## WORK TO COMPLETE
When the string "computer" is part of a line below, that line should be copied.

## Dataset entries
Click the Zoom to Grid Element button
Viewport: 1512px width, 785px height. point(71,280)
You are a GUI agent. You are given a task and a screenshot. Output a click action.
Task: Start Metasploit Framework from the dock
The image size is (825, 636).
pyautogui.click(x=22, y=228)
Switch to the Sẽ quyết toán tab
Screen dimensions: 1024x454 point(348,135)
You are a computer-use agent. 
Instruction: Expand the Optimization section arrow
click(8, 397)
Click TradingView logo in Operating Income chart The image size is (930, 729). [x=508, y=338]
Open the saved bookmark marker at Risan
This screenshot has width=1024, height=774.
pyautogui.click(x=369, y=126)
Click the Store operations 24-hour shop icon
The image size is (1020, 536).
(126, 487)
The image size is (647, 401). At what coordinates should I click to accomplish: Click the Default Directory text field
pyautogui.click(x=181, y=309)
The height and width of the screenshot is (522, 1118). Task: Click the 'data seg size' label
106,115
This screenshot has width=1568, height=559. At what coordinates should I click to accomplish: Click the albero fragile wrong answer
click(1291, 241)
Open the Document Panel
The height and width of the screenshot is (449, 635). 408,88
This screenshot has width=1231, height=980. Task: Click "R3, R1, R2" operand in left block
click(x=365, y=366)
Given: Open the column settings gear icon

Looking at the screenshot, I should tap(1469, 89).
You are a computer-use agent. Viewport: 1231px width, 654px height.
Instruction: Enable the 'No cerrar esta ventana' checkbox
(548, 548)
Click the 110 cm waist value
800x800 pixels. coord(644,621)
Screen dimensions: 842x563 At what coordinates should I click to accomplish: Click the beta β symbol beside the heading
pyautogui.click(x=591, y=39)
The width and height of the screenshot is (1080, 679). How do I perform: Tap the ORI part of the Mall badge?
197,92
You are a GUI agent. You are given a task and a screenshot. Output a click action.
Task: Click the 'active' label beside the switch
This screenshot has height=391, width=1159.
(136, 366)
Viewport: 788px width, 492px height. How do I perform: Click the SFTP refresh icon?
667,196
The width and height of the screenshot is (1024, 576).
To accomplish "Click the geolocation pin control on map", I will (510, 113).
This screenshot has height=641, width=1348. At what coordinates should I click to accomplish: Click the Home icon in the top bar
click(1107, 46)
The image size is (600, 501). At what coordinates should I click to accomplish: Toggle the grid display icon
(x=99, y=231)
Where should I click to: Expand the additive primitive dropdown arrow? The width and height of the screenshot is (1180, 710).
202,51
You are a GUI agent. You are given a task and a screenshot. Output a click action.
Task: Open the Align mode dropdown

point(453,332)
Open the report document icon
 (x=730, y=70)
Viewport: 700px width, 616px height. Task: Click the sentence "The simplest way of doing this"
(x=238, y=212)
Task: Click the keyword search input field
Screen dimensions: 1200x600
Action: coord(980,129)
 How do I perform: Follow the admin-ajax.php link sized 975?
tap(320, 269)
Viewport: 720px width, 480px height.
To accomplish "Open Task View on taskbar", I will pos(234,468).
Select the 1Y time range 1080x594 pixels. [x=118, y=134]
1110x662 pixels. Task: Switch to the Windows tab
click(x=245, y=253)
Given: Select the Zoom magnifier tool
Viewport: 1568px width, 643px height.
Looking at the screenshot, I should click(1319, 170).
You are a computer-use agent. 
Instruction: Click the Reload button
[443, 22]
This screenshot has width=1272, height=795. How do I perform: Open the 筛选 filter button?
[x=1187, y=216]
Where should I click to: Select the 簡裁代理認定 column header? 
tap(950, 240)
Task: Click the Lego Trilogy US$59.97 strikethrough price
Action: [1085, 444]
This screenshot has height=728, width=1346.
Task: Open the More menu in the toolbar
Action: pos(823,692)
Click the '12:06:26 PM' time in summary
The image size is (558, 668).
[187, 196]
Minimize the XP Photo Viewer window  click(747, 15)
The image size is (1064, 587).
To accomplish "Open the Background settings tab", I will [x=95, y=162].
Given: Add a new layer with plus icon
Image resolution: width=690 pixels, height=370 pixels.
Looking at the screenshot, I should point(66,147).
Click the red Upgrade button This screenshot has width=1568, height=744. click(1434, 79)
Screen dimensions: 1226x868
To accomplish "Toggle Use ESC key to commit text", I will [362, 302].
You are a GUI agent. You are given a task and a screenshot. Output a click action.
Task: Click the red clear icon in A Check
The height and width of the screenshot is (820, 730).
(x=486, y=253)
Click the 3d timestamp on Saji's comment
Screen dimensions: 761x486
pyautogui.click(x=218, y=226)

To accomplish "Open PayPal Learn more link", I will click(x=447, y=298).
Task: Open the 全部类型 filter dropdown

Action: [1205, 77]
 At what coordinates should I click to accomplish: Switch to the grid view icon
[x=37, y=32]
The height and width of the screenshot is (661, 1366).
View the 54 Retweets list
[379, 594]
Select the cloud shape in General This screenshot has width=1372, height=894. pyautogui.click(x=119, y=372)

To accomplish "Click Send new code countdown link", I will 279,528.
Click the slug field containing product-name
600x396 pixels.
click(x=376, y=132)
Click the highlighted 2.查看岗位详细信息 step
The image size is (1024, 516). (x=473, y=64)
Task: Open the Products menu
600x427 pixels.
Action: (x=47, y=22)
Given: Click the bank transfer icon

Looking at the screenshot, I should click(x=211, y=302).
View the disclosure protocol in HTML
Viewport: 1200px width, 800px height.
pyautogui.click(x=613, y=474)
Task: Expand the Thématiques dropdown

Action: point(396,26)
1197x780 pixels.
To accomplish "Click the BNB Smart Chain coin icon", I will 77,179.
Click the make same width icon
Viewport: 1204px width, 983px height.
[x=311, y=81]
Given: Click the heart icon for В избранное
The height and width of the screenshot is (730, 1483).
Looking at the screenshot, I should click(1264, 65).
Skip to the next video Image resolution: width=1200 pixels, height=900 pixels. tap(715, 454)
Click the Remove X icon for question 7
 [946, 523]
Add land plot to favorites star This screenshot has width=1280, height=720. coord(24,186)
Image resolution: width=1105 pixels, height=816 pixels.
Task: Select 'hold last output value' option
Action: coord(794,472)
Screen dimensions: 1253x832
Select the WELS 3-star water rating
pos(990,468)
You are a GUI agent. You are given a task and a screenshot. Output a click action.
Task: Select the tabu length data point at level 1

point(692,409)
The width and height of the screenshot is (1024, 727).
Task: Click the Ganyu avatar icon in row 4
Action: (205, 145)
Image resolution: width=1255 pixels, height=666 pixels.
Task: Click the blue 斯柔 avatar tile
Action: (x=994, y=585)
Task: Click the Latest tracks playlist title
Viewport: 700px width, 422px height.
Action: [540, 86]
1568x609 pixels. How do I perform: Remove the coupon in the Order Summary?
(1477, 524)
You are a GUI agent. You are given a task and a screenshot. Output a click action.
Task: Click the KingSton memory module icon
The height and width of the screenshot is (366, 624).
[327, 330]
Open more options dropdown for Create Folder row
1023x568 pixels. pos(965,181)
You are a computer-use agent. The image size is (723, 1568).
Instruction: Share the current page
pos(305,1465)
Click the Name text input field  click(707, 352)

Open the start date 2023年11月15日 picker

## RESULT
You are a computer-use agent. 
You are a computer-use agent. Viewport: 1231px width, 654px height.
You are a computer-use agent. 
You are a computer-use agent. The image size is (723, 1568).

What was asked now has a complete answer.